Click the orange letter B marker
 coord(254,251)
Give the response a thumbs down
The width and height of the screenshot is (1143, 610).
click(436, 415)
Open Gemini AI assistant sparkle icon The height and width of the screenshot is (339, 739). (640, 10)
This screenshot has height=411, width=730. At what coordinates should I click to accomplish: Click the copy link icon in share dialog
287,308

┄┄┄┄┄┄┄┄┄┄┄┄┄┄┄┄┄┄┄┄

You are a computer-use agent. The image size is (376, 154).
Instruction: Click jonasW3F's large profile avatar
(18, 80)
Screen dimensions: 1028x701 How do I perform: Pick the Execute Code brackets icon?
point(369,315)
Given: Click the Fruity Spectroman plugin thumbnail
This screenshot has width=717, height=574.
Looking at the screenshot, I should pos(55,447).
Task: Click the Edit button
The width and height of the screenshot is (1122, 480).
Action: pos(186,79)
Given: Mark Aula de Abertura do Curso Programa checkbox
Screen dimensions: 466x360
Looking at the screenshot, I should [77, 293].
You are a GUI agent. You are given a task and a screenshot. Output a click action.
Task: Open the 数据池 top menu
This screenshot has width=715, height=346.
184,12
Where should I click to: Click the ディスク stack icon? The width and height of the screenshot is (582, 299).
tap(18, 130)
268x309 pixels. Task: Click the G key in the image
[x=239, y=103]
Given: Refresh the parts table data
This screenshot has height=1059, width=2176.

┄┄┄┄┄┄┄┄┄┄┄┄┄┄┄┄┄┄┄┄

### TO BE DONE
Rename "parts table" to "inventory table" in the lines from the one holding "Where should I" through the one holding "This screenshot has height=1059, width=2176.", inclusive. Reproduce only those lines, with nothing else changed.

### WRITTEN RESPONSE
Where should I click to: Click the ディスク stack icon? The width and height of the screenshot is (582, 299).
tap(18, 130)
268x309 pixels. Task: Click the G key in the image
[x=239, y=103]
Given: Refresh the inventory table data
This screenshot has height=1059, width=2176.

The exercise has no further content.